Records for processing section start

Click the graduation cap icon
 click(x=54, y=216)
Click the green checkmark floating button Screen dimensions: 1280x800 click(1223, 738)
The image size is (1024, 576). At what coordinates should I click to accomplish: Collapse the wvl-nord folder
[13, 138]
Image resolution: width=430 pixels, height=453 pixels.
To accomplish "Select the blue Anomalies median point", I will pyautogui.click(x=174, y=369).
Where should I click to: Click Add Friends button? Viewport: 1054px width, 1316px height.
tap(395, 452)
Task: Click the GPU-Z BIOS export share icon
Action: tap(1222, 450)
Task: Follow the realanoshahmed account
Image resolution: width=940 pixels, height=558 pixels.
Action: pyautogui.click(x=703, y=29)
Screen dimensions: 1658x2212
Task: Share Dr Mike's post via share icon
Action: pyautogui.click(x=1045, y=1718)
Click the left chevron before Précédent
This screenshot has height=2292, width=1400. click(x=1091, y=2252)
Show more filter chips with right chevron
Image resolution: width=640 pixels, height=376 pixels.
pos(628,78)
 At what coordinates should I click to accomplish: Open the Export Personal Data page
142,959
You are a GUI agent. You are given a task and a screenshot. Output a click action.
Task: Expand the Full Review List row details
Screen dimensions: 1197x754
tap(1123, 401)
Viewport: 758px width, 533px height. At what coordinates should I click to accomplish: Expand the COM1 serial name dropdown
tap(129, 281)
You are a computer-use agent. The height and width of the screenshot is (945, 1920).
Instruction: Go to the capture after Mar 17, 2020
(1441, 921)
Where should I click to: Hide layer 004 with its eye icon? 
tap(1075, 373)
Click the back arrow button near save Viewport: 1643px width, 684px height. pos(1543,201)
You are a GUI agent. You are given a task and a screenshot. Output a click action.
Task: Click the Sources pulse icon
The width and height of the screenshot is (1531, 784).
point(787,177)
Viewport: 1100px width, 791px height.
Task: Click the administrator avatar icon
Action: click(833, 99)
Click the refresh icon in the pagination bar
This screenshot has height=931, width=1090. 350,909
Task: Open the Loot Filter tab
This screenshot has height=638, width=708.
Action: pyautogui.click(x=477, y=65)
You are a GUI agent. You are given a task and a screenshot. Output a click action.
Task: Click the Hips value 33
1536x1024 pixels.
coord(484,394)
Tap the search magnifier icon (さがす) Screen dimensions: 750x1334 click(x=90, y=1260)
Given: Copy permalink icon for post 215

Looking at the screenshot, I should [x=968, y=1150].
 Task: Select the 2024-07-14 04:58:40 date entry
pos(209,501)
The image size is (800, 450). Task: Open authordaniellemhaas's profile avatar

Records for processing section end

■ **Task description**: Please return the records above exactly as they are written.

■ **Solution**:
Click the graduation cap icon
 click(x=54, y=216)
Click the green checkmark floating button Screen dimensions: 1280x800 click(1223, 738)
The image size is (1024, 576). At what coordinates should I click to accomplish: Collapse the wvl-nord folder
[13, 138]
Image resolution: width=430 pixels, height=453 pixels.
To accomplish "Select the blue Anomalies median point", I will pyautogui.click(x=174, y=369).
Where should I click to: Click Add Friends button? Viewport: 1054px width, 1316px height.
tap(395, 452)
Task: Click the GPU-Z BIOS export share icon
Action: tap(1222, 450)
Task: Follow the realanoshahmed account
Image resolution: width=940 pixels, height=558 pixels.
Action: pyautogui.click(x=703, y=29)
Screen dimensions: 1658x2212
Task: Share Dr Mike's post via share icon
Action: pyautogui.click(x=1045, y=1718)
Click the left chevron before Précédent
This screenshot has height=2292, width=1400. click(x=1091, y=2252)
Show more filter chips with right chevron
Image resolution: width=640 pixels, height=376 pixels.
pos(628,78)
 At what coordinates should I click to accomplish: Open the Export Personal Data page
142,959
You are a GUI agent. You are given a task and a screenshot. Output a click action.
Task: Expand the Full Review List row details
Screen dimensions: 1197x754
tap(1123, 401)
Viewport: 758px width, 533px height. At what coordinates should I click to accomplish: Expand the COM1 serial name dropdown
tap(129, 281)
You are a computer-use agent. The height and width of the screenshot is (945, 1920).
Instruction: Go to the capture after Mar 17, 2020
(1441, 921)
Where should I click to: Hide layer 004 with its eye icon? 
tap(1075, 373)
Click the back arrow button near save Viewport: 1643px width, 684px height. pos(1543,201)
You are a GUI agent. You are given a task and a screenshot. Output a click action.
Task: Click the Sources pulse icon
The width and height of the screenshot is (1531, 784).
point(787,177)
Viewport: 1100px width, 791px height.
Task: Click the administrator avatar icon
Action: click(833, 99)
Click the refresh icon in the pagination bar
This screenshot has height=931, width=1090. 350,909
Task: Open the Loot Filter tab
This screenshot has height=638, width=708.
Action: pyautogui.click(x=477, y=65)
You are a GUI agent. You are given a task and a screenshot. Output a click action.
Task: Click the Hips value 33
1536x1024 pixels.
coord(484,394)
Tap the search magnifier icon (さがす) Screen dimensions: 750x1334 click(x=90, y=1260)
Given: Copy permalink icon for post 215

Looking at the screenshot, I should [x=968, y=1150].
 Task: Select the 2024-07-14 04:58:40 date entry
pos(209,501)
The image size is (800, 450). Task: Open authordaniellemhaas's profile avatar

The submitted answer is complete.